Letters From The Southern Hemisphere

Hey Nicolle.

Here in Thailand you quickly realise that you should keep halving what you paid for anything last time you paid for it, and keep doing this every day until you've reached something approximating the true cost. Damn it! We'll be living on our means by the time we reach Malaysia, and then we'll have to start all over again.

Exhausted? Try existing out here in 100 per cent humidity, where you can't touch the ice because it's made from tainted water and you do anyway because you have to, and then regret it shortly afterwards if you know what I mean. Yesterday, we took a train ride which lasted for three weeks, straight into the rush of a night time bazaar. Fuck those dirty old wheelbarrow-come-scooters called tuk tuks you're supposed to think are cute: they're the worst rip-off offenders of all. Today we saw a couple of massive gold Buddhas in temples of dust and reason, and met a nice man who'd visited Newcastle who warned us it was gonna rain shortly and we better watch our blessed white cotton socks. The temples were beautiful; they inspired awe even in this septic sceptic. Charlotte took one photo. I felt it wasn't my place.

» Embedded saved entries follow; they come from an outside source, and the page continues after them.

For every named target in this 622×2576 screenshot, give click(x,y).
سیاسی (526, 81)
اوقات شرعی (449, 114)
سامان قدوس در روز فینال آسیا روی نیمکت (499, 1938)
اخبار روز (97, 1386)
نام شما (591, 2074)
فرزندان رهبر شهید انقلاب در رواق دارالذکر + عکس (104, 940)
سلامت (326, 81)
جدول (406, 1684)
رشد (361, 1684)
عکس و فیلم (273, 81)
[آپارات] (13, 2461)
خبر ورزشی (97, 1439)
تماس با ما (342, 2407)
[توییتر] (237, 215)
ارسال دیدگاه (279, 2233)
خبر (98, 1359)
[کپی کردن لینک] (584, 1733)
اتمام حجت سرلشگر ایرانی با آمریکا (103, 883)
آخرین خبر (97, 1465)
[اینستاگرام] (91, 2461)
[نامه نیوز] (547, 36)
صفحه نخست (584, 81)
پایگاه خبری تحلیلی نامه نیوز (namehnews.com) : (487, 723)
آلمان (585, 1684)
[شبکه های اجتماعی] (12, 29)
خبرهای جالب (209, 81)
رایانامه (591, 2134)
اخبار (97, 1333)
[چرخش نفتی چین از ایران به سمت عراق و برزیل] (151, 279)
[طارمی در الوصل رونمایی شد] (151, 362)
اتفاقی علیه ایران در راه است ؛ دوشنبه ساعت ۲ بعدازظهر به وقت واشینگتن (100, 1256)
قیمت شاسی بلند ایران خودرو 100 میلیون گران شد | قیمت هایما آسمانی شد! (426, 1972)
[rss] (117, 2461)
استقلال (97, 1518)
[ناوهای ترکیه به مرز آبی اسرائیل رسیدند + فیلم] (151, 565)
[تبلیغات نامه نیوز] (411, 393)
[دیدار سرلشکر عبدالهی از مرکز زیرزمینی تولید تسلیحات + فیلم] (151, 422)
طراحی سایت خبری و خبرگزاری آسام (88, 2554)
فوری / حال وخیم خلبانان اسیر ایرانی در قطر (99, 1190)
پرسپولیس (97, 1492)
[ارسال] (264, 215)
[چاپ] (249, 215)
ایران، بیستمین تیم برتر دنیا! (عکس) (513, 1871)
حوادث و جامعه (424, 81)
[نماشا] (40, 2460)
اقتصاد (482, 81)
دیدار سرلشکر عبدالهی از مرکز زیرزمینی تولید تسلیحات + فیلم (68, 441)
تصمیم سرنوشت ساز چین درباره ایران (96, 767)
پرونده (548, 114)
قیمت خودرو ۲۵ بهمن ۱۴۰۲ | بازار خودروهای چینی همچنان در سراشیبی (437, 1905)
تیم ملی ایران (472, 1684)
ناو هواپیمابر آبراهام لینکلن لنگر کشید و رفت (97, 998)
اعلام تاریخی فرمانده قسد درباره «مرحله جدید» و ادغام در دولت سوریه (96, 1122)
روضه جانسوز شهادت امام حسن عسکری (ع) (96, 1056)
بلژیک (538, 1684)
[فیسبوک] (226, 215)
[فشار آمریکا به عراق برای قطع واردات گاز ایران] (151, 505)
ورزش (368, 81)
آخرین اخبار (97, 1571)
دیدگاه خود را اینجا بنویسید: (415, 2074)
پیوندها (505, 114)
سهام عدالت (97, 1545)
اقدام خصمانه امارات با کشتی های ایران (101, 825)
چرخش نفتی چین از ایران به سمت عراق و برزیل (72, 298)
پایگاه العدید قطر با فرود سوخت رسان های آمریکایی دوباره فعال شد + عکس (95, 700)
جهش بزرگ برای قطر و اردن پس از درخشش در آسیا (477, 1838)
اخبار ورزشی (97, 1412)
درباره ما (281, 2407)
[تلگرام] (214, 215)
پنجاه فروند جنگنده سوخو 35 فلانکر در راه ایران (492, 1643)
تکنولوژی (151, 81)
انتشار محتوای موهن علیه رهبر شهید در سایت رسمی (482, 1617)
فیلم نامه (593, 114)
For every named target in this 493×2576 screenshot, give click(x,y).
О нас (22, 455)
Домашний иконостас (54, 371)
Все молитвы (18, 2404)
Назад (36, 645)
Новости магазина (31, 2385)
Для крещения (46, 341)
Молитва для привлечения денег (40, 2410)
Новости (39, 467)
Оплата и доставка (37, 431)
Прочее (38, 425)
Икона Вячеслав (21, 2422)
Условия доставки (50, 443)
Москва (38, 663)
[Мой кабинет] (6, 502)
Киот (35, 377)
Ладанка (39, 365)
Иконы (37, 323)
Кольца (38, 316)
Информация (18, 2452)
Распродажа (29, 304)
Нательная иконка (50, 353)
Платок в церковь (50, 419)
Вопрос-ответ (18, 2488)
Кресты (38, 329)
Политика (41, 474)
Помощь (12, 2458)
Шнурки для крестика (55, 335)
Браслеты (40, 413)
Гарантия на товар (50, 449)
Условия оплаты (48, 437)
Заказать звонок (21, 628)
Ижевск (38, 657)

We don't drink anything out here - except from the elixir of love and sweat in equal proportions, and, no, I'm not going smutty on you. Best bet if you're feeling overwhelmed? Head for the temples where the traffic magically disappears. Earlier, we ate a very fine green curry with garlic and shrimp while the sky behaved like it thought it was in Kansas. Made me feel quite homesick for Seattle, it did.

Perhaps I'm writing to you from my mum's house and we never went away? Charlotte eloped with a swarthy Italian man named "Bear Rack Saunders" and left me with nothing but a smile and a few piano scores. I listen to bad continental Hammond versions of "Wind Beneath My Wings" all day and dream of Nintendo 128s. The day will come, I'm sure.

Life is a blur of people with broken accents saying "hello", or "allez" if they confuse our nationalities, and heat-smudged roadsides. Today we walked for over a mile in the wrong direction and my shirt changed from green to pure liquid. Damn it.

On the train yesterday, Japanese girls giggled at me as I passed and I thought of another time, another country - with tall, goateed Kevin Westenberg in an underground market in Tokyo where we weren't just the only two Westerners present, we were the only two men, and everyone hid their faces behind their hands and giggled as we walked past smiling. We recorded a warped version of "Do Nuts" in a telephone box later on, edited onto CD. I thought if only we could've got Soundgarden to record an a cappella version of "Spoonman" there, we could've had the ultimate competition prize.

This letter is old now. I sit in Chiang Mai disappointed because our lovely Thai lady friends in the travel office arranged a massage costing 800 Bart and the damn people never showed. We needed it, too - after trekking across the jungle, fighting off spiders and elephants in equal amounts, and brown water rafting. There was an embarrassing abundance of matchstick tricks shown off by our guide Rocky when we stopped for the night in our quaint, atypical Thailand woodland village. We looked at their way of life and they looked at us - what strange figures we must have seemed!, grimy and bedecked with crap designer logos and backpacks bulging with fake water. I didn't venture past the ones selling their beads: I have enough a problem with being a white man at the best of times.

Whatever. I didn't know I could still march that far - or indeed that I wanted to. Thai rice whiskey is nice if you have a nose for these things. I don't. I'm making no sense now. I need to find food.

(Now we're in Phuket: well-named, it's what we say all the time to the tuk tuk drivers and hotel ladies who could've flown here direct from New York - smug, supercilious and bloody useless. It's tourist hell here, pointless, and the monsoon weather doesn't make much difference. We run into the sea and laugh at all the sand caught in our underpants. It's like being caught in the middle of a bad BBC documentary about Club Med - or perhaps a rainy day in Bournemouth where the piped music in cafes in chosen specifically to make the elderly ladies feel miserable. Tomorrow we go to "James Bond island". Maybe.)